Die unternehmerische Strategie der Emittentin lag bislang auf langfristigen Investitionen in Wind- und Solarparkbetreibergesellschaften, um durch das Halten der Beteiligungen an den laufenden Erlösen aus der Energieerzeugung zu partizipieren. In den letzten 15 Jahren hat die Emittentin nach eigenen Angaben keine wesentlichen Beteiligungen verkauft. Mit Blick auf die erfolgte Ausweitung der Geschäftstätigkeit auf den Bereich Projektentwicklung und -realisierung plant das Unternehmen laut Prospekt, künftig auch aus dem Verkauf von Projekten Erlöse zu generieren, die in den Ausbau der Geschäftstätigkeit investiert sowie zur Rückführung von Fremdfinanzierungen eingesetzt werden können.
Die GLS Energie AG und ihre Tochtergesellschaften fokussieren sich laut Prospekt auf Investitionen in Windparks an Land und Solarparks. Eine Ausweitung in verwandte Technologien und Infrastrukturprojekte wie Speicher, Umspannwerke oder Stromnetze sei möglich. Die Emittentin ist bislang nur in Deutschland tätig. Eine künftige Ausweitung der Geschäftstätigkeit auf das europäische Ausland ist laut Prospekt nicht ausgeschlossen, wobei es nach Aussage der Emittentin aktuell keine Pläne dazu gibt.
Finanzierung
Die GLS Energie AG wird in den Konzernabschluss ihrer Mutter GLS Bank einbezogen. Für die Gruppe der Emittentin (GLS Energie-Gruppe) wurde noch kein Konzernabschluss veröffentlicht. Die Emittentin hat laut Prospekt seit dem Datum des geprüften Jahresabschlusses zum 31. Dezember 2023 keine Quartals- oder Halbjahresfinanzinformationen oder sonstige Zwischenfinanzinformationen veröffentlicht. Sie hat zudem keine alternativen Leistungskennzahlen veröffentlicht.

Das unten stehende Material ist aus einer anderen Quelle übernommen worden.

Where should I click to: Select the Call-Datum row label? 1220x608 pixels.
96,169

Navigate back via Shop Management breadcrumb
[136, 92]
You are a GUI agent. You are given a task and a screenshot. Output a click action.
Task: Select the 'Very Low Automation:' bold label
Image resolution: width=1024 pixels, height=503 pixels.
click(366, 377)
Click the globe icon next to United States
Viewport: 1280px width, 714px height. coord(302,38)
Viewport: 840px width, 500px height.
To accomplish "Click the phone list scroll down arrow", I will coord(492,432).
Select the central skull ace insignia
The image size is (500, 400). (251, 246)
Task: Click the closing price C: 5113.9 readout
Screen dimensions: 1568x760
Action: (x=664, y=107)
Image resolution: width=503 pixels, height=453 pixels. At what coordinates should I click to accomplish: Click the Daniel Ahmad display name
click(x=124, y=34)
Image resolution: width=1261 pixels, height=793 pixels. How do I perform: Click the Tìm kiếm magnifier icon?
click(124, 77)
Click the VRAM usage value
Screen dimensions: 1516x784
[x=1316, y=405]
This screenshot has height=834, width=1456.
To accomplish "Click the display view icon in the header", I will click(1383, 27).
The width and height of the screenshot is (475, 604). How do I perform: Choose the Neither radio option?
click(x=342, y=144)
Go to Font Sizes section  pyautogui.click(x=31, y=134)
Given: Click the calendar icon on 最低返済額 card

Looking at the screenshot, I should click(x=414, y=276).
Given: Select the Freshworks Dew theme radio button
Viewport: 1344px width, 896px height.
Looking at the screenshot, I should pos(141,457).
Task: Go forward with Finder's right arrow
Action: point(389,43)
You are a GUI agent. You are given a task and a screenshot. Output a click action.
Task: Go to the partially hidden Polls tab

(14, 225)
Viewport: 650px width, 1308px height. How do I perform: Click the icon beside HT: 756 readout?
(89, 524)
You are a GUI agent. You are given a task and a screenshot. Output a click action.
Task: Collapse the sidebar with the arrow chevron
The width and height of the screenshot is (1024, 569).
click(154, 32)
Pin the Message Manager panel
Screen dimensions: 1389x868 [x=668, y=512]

Im Lagebericht vom 19. März 2024 des Jahresabschlusses für das Geschäftsjahr 2023 erklärt die Emittentin, dass der Geschäftsverlauf 2023 bei einem überdurchschnittlichen Wind- und Sonnenangebot insgesamt sehr zufriedenstellend war. Neben den guten Ergebnissen aus der Stromproduktion konnten die Wind- und Solarpark-Beteiligungsgesellschaften der Emittentin von dem Preisniveau für Strom profitieren. Im Finanzergebnis hat die Emittentin für 2023 Erträge aus Beteiligungen von rund 2,9 Millionen Euro (2022: rund 2,8 Millionen Euro) verbucht. Durch den 2023 erwirtschafteten Jahresüberschuss von rund 1,6 Millionen Euro konnte das Unternehmen einen Bilanzgewinn von rund 1,2 Millionen Euro zum 31. Dezember 2023 ausweisen.
Die Finanzierung der Tätigkeit der GLS Energie-Gruppe erfolgt aus einer Kombination von Eigenmitteln und Fremdkapital. Die Emittentin hat laut Prospekt derzeit Darlehensverbindlichkeiten gegenüber ihrer Muttergesellschaft von rund 9 Millionen Euro. Neben der Platzierung des Green Bond 2025 plant die Emittentin, eine Bankenfinanzierung über bis zu 25 Millionen Euro aufzunehmen. Diese Bankenfinanzierung soll laut Prospekt unbesichert sein und im gleichen Rang mit der Anleihe stehen. In der Regel bestehen aber auf Ebene der Projektgesellschaften, die Wind- oder Solarparks betreiben, besicherte Bankenfinanzierungen.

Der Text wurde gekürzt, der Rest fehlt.